Written problem
Format each line of the data below as one string in a JSON list, skipping blank lines.

(Stored data)
▼

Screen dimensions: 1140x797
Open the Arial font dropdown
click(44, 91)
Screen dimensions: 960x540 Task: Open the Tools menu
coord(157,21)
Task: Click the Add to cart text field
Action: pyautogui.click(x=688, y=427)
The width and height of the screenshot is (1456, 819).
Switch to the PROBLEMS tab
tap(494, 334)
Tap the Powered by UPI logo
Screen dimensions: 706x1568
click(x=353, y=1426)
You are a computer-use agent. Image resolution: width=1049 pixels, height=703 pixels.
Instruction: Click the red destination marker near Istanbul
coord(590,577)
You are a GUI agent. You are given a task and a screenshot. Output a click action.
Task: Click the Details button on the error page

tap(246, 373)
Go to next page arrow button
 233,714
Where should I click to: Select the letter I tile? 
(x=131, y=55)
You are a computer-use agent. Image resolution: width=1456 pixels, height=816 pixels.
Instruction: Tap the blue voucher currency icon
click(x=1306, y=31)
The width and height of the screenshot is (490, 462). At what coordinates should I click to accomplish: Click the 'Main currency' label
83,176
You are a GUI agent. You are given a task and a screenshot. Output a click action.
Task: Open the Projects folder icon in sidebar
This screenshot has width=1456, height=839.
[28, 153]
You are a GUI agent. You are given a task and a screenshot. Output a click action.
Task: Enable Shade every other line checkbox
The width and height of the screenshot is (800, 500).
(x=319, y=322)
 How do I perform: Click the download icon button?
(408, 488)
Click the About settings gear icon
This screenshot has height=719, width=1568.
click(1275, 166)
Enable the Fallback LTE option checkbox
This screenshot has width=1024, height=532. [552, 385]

▲

Written response
[
  "Screen dimensions: 1140x797",
  "Open the Arial font dropdown",
  "click(44, 91)",
  "Screen dimensions: 960x540 Task: Open the Tools menu",
  "coord(157,21)",
  "Task: Click the Add to cart text field",
  "Action: pyautogui.click(x=688, y=427)",
  "The width and height of the screenshot is (1456, 819).",
  "Switch to the PROBLEMS tab",
  "tap(494, 334)",
  "Tap the Powered by UPI logo",
  "Screen dimensions: 706x1568",
  "click(x=353, y=1426)",
  "You are a computer-use agent. Image resolution: width=1049 pixels, height=703 pixels.",
  "Instruction: Click the red destination marker near Istanbul",
  "coord(590,577)",
  "You are a GUI agent. You are given a task and a screenshot. Output a click action.",
  "Task: Click the Details button on the error page",
  "tap(246, 373)",
  "Go to next page arrow button",
  " 233,714",
  "Where should I click to: Select the letter I tile? ",
  "(x=131, y=55)",
  "You are a computer-use agent. Image resolution: width=1456 pixels, height=816 pixels.",
  "Instruction: Tap the blue voucher currency icon",
  "click(x=1306, y=31)",
  "The width and height of the screenshot is (490, 462). At what coordinates should I click to accomplish: Click the 'Main currency' label",
  "83,176",
  "You are a GUI agent. You are given a task and a screenshot. Output a click action.",
  "Task: Open the Projects folder icon in sidebar",
  "This screenshot has width=1456, height=839.",
  "[28, 153]",
  "You are a GUI agent. You are given a task and a screenshot. Output a click action.",
  "Task: Enable Shade every other line checkbox",
  "The width and height of the screenshot is (800, 500).",
  "(x=319, y=322)",
  " How do I perform: Click the download icon button?",
  "(408, 488)",
  "Click the About settings gear icon",
  "This screenshot has height=719, width=1568.",
  "click(1275, 166)",
  "Enable the Fallback LTE option checkbox",
  "This screenshot has width=1024, height=532. [552, 385]"
]